Calculating vector distance for classification with mixed features

I'm doing a project comparing the effectiveness of various classification algorithms, but I'm stuck on a frustrating point. The data may be found here: The classification problem is whether or not a person makes over 50k a year based on their census data.
Two example entries are as follows:
45, Private, 98092, HS-grad, 9, Married-civ-spouse, Sales, Husband, White, Male, 0, 0, 60, United-States, <=50K
50, Self-emp-not-inc, 386397, Bachelors, 13, Married-civ-spouse, Sales, Husband, White, Male, 0, 0, 60, United-States, <=50K
I'm familiar with using Euclidean distance to calculate the difference between vectors, but I'm not sure how to work with a mix of continuous and discrete attributes. Are there any effective methods for representing the difference between two vectors in a meaningful way? I'm having a hard time wrapping my head around how large values like the third attribute (a weight calculated by the people who extracted the data set based on factors, so that similar weights should have similar attributes) and differences between it can preserve meaning from discrete features like male or female, which is only a Euclidean distance of 1 if I understand the method correctly. I'm sure some categories could be removed, but I don't want to remove something that factors into classification significantly. I'm tackling k-NN first once I get this figured out, then a Bayesian classifier, and finally a decision tree model like C4.5 or ID3 if I have the time.
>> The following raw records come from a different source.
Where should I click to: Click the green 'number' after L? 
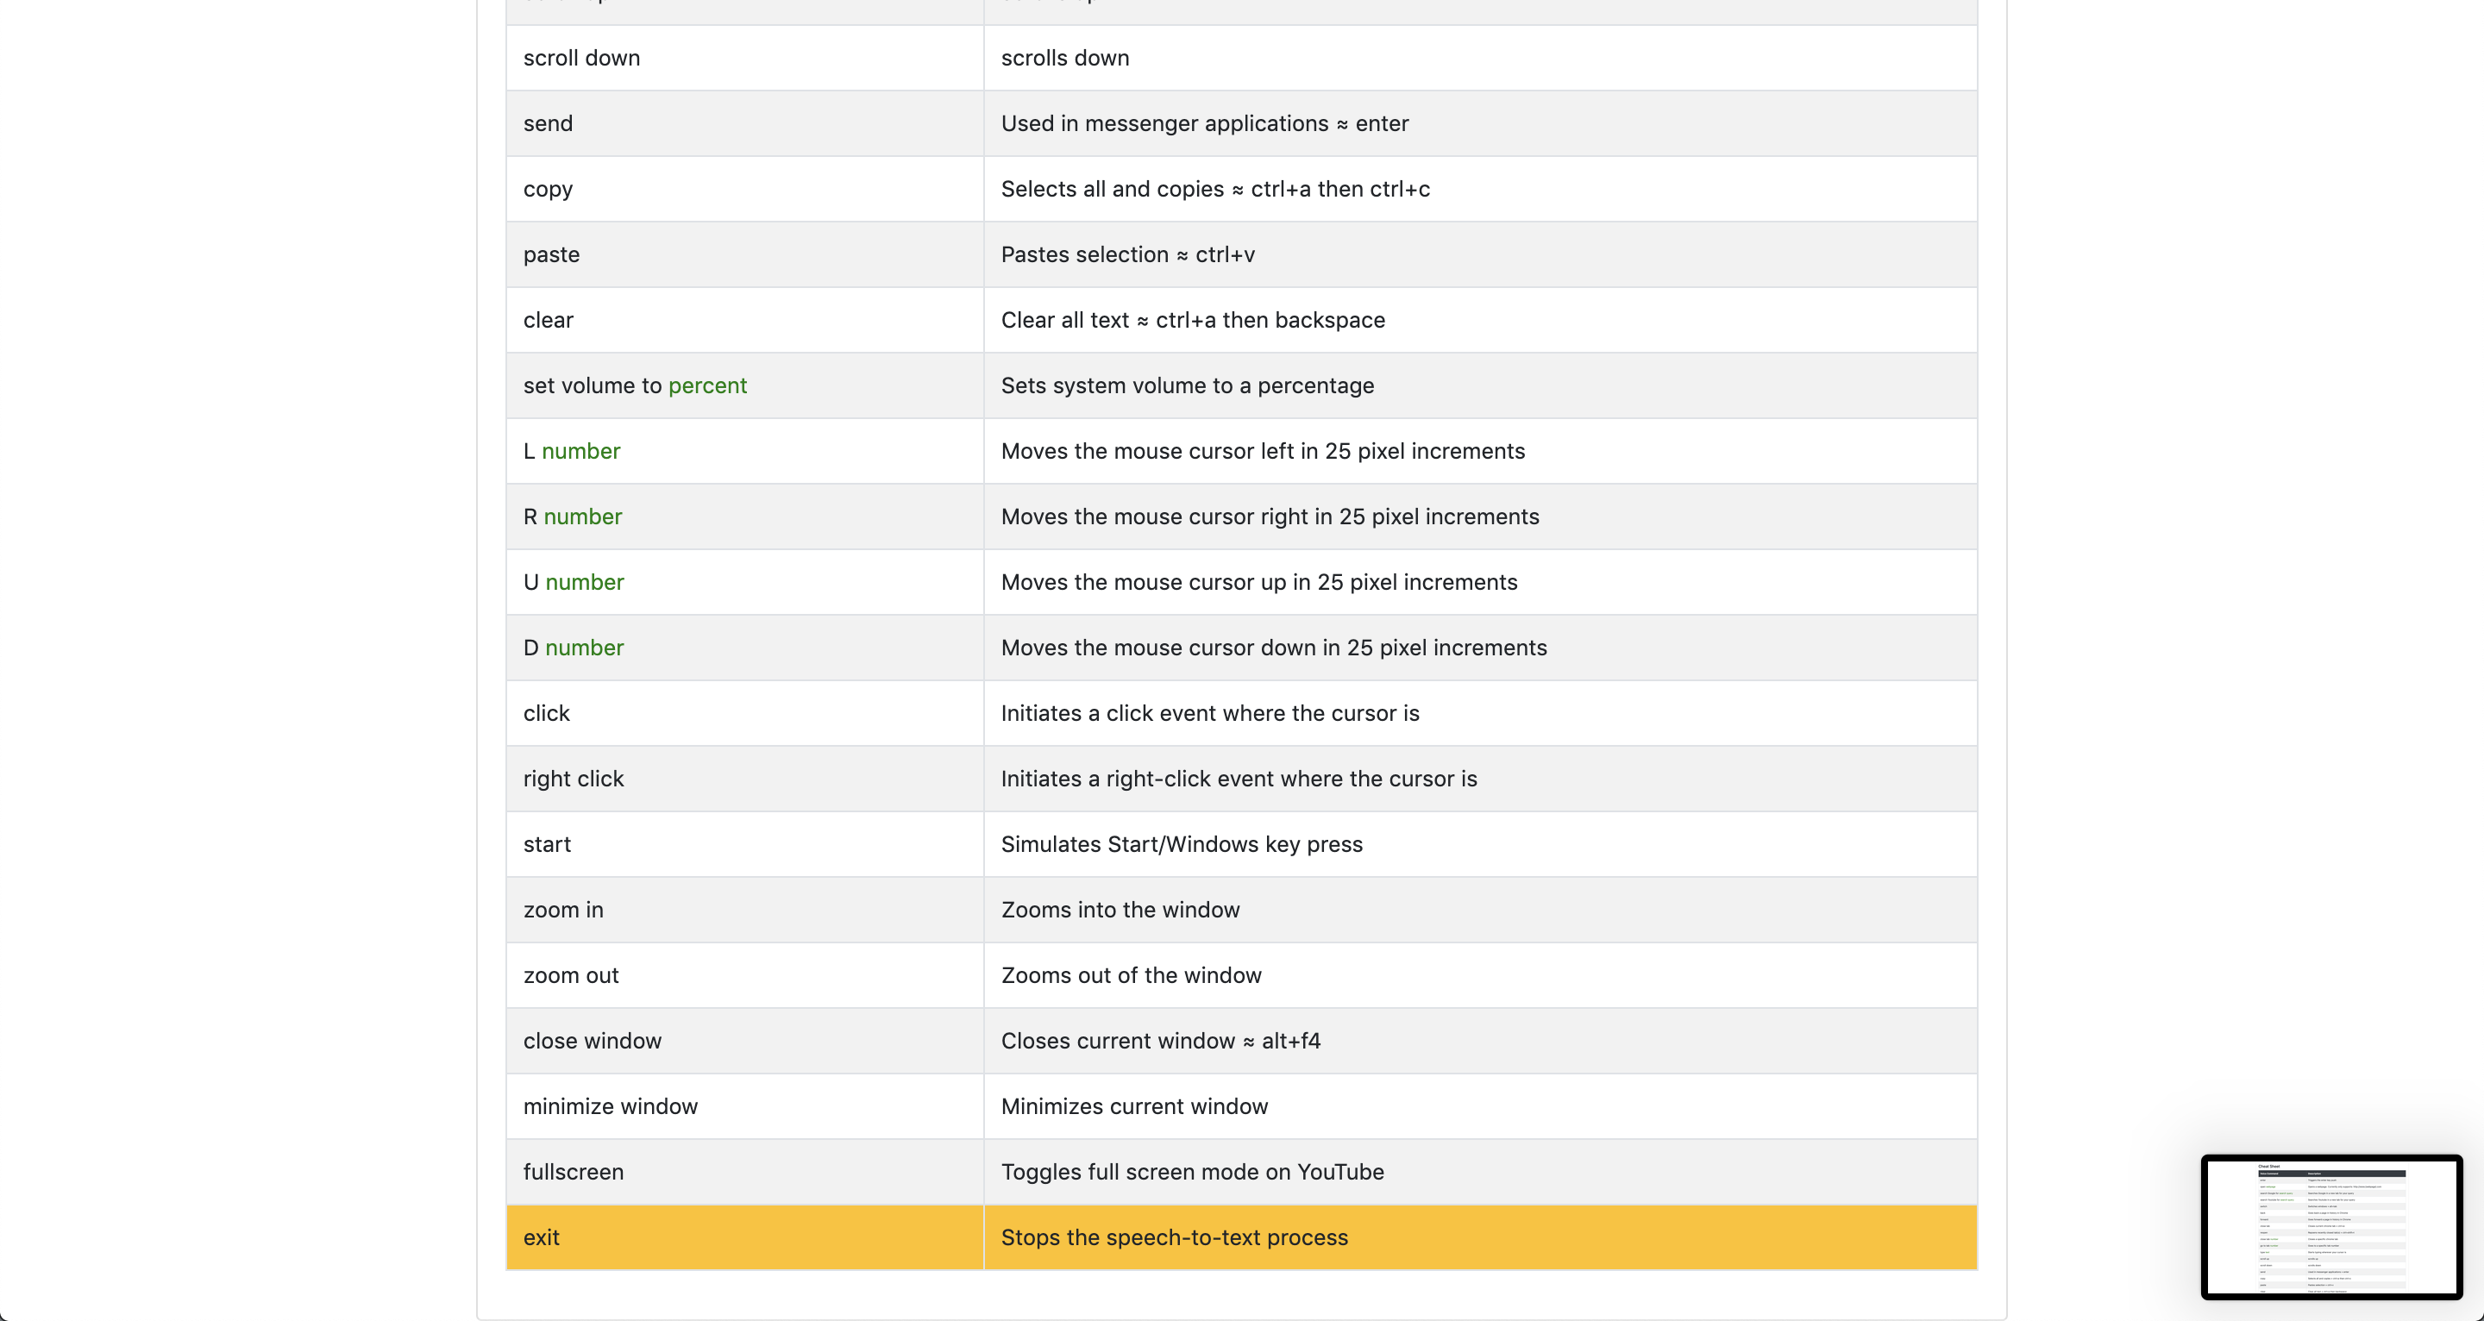(x=581, y=451)
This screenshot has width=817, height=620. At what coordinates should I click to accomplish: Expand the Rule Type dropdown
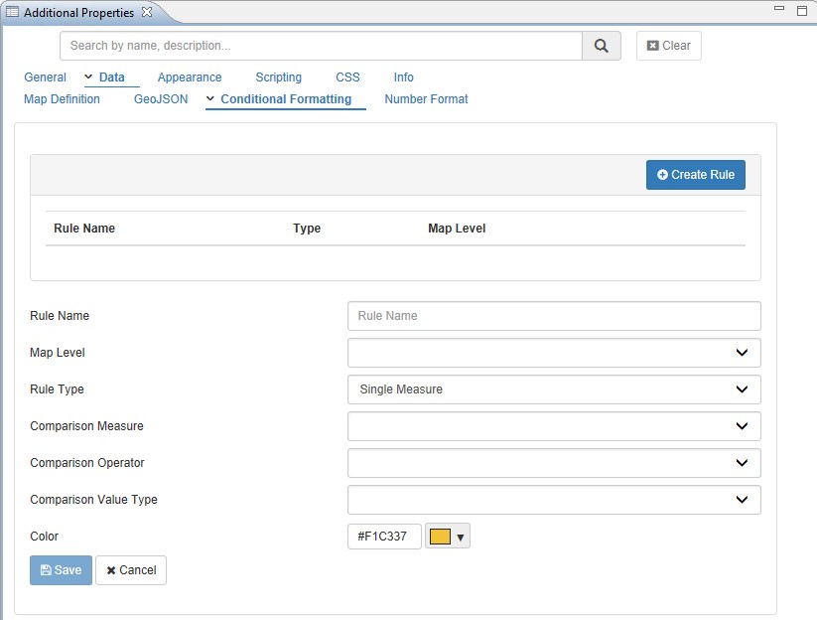[554, 389]
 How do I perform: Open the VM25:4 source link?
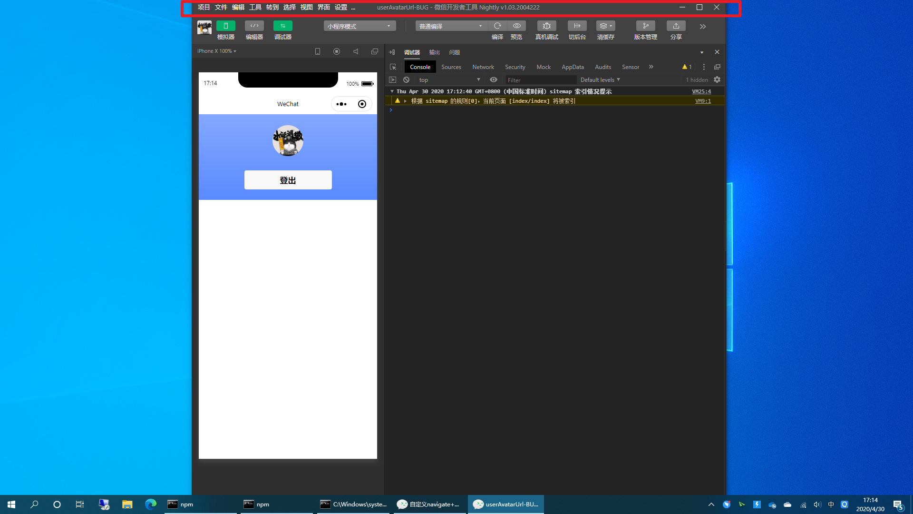click(x=701, y=91)
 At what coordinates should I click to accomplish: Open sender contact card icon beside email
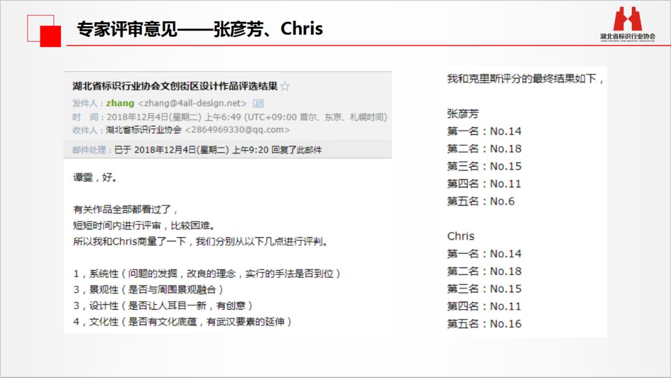click(258, 103)
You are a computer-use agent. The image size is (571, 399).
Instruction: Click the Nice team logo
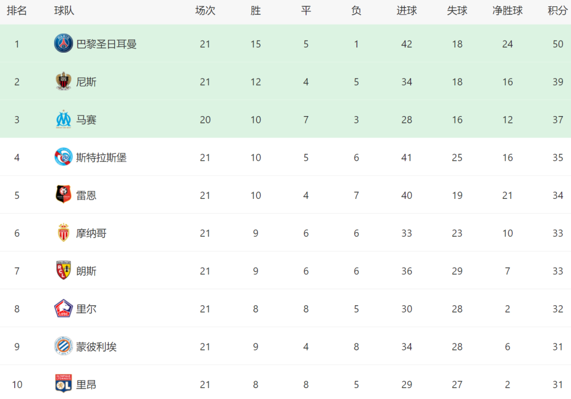pyautogui.click(x=63, y=81)
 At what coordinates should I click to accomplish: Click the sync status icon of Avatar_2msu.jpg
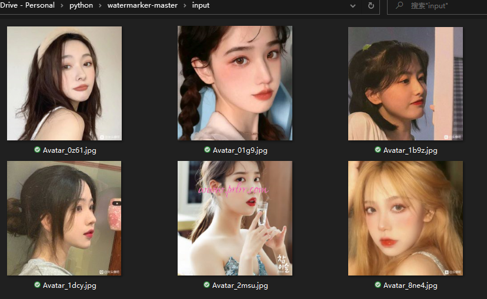tap(207, 285)
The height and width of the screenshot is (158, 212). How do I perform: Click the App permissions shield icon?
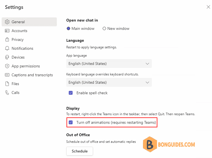click(7, 66)

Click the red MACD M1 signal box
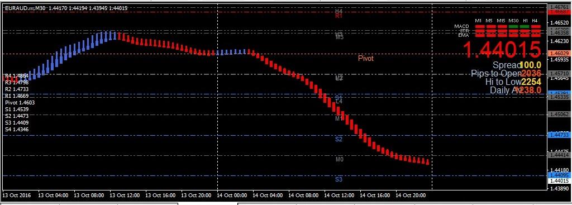point(480,27)
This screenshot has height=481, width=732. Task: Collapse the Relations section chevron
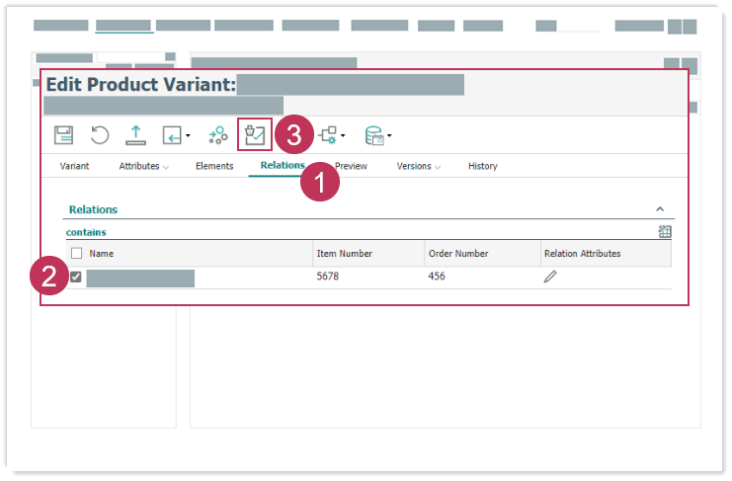660,209
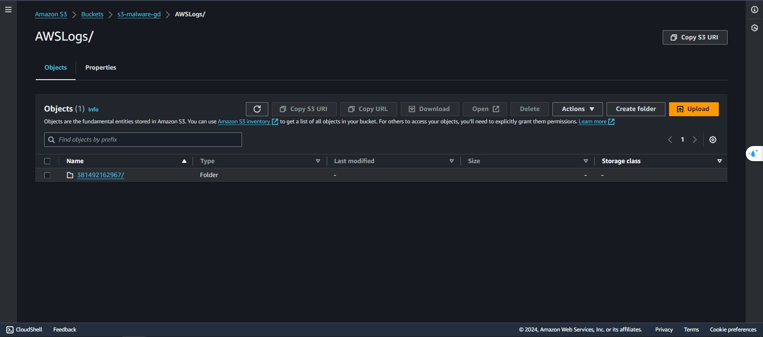Switch to the Properties tab
Image resolution: width=763 pixels, height=337 pixels.
[x=101, y=68]
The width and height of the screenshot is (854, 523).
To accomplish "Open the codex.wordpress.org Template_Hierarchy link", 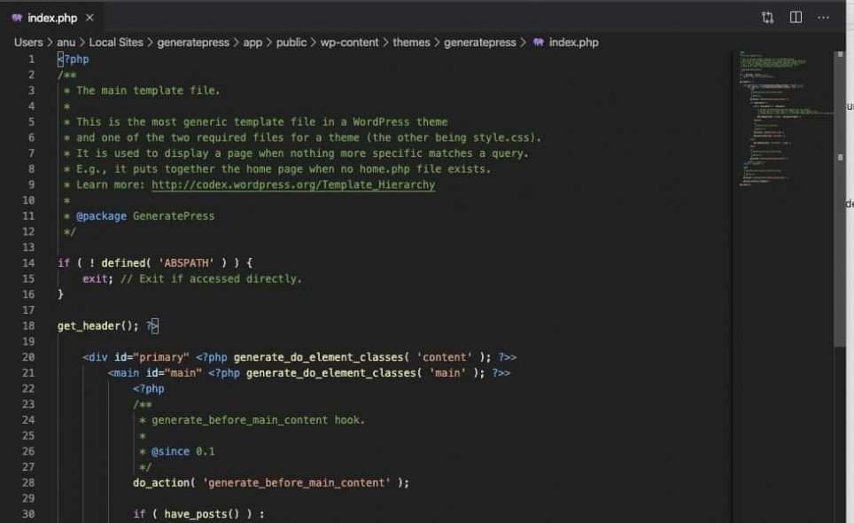I will click(x=293, y=185).
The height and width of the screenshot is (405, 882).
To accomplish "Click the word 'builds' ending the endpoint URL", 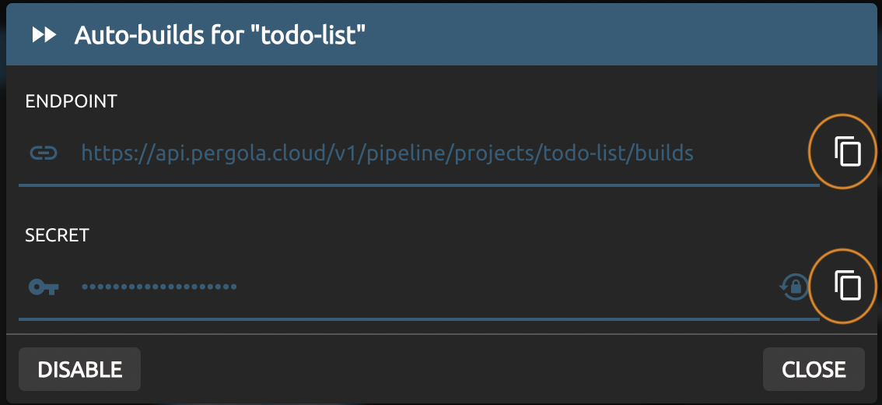I will [663, 153].
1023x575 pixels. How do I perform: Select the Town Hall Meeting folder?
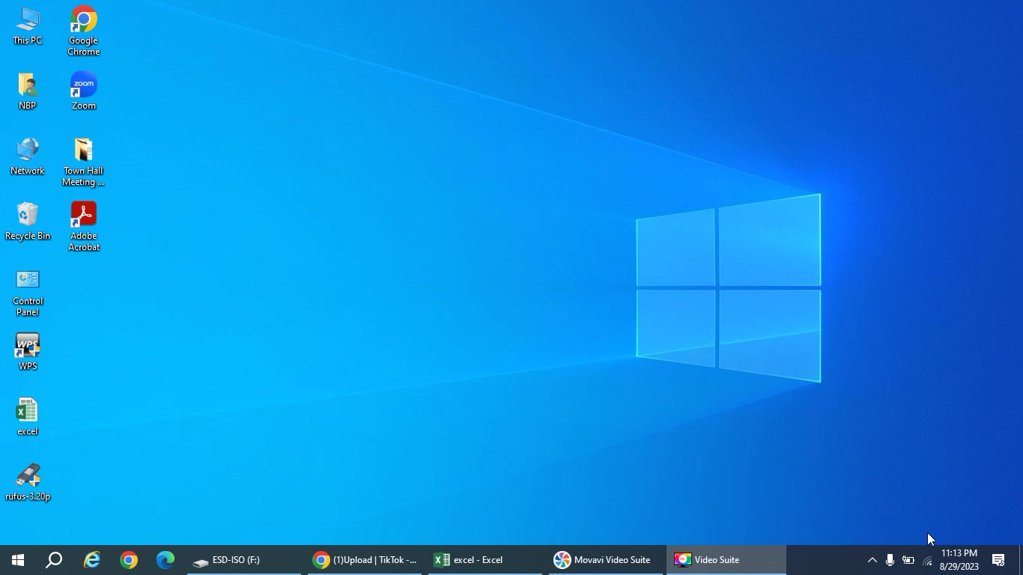click(83, 161)
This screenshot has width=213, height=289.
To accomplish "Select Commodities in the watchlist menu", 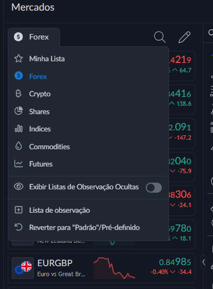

Sure, you can extend Euclidean distance in any number of ways. The simplest extension would be the following rule:
distance = 0 in that coordinate if there's a match, 1 otherwise
The challenge will be making the concept of distance "relevant" for the k-NN follow up. In some cases (e.g. education), I think it will be best to map education (discrete variable) into a continuous variable, such as years of education. So you'll need to write a function which maps e.g. "HS-grad" to 12, "Bachelors" to 16, something like that.
Beyond that, using k-NN directly isn't going to work because the idea of "distance" among multiple dis-similar dimensions isn't well defined. I think you'll be better off throwing some of these dimensions away or weighting them differently. I don't know what the third number in your dataset (e.g. 98092) means, but if you use naive Euclidean distance this would be extremely overweighted compared to other dimensions such as age.
I'm not a machine learning expert, but I would personally be tempted to start k-NN on a reduced dimensionality dataset where you just pick some broad demographics (e.g. age, education, marital status) and ignore the trickier/"noisier" categories.

You need to code your categorical variables as 1-of-n binary variables (n choices for the variable, and of those variables one and only one is active). Then standardise your features---for each feature, subtract its mean and divide by standard deviation. Or normalise into the range 0-1. It's not perfect, but this will at least make dimensions comparable.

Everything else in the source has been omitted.